Fields in a `BaseModel` output support these types:

| Type                          | Example                   |
| ----------------------------- | ------------------------- |
| `str`, `int`, `float`, `bool` | `score: float`            |
| `cog.Path`                    | `image: Path`             |
| `cog.File`                    | `data: File` (deprecated) |
| `cog.Secret`                  | `token: Secret`           |
| `Optional[T]`                 | `error: Optional[str]`    |
| `list[T]`                     | `tags: list[str]`         |

### Type limitations

The following type patterns are **not** supported:

- **Nested generics**: `list[list[str]]`, `list[Optional[str]]`, `Optional[list[str]]` are not supported.
- **Union types beyond Optional**: `str | int`, `Union[str, int, None]` — only `Optional[T]` (i.e. `T | None`) is supported.
- **`Optional` as a top-level return type**: `-> Optional[str]` is not allowed.
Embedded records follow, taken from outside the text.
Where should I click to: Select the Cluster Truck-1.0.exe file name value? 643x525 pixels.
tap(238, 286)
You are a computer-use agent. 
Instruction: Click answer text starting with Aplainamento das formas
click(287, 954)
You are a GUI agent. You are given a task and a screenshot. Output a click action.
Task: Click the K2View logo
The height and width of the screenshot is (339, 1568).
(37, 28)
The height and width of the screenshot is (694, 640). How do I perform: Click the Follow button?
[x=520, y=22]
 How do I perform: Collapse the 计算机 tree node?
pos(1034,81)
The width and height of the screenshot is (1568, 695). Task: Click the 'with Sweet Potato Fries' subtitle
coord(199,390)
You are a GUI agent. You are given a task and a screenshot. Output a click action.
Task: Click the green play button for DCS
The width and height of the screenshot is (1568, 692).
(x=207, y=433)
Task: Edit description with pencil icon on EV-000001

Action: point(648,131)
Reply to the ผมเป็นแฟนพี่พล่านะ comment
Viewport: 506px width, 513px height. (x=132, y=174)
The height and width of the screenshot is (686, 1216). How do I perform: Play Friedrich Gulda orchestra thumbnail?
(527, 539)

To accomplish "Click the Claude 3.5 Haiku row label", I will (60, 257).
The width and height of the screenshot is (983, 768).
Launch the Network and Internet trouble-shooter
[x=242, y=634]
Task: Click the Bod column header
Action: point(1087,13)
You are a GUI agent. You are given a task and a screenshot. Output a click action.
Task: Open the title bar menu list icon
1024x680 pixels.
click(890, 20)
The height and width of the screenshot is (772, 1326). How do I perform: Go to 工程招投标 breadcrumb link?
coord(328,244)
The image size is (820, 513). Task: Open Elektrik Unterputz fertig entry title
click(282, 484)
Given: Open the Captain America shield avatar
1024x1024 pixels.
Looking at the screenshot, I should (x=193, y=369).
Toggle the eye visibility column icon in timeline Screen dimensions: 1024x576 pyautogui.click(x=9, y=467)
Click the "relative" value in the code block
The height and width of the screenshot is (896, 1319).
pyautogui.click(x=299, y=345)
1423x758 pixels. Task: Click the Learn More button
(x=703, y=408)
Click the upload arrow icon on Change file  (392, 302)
Use a `BaseModel` with optional fields instead.
- **Nested `BaseModel` fields**: A `BaseModel` field typed as another `BaseModel` is not supported in Cog's type system for schema generation.
- **Tuple, Set, or other collection types**: Only `list` and `dict` are supported as collection types.


---

# Training interface reference

> [!WARNING]  
> The `cog train` command is deprecated and will be removed in the next version of Cog. The training API described below may still be used with the HTTP API's `/trainings` endpoint, but the CLI command is no longer recommended for new projects.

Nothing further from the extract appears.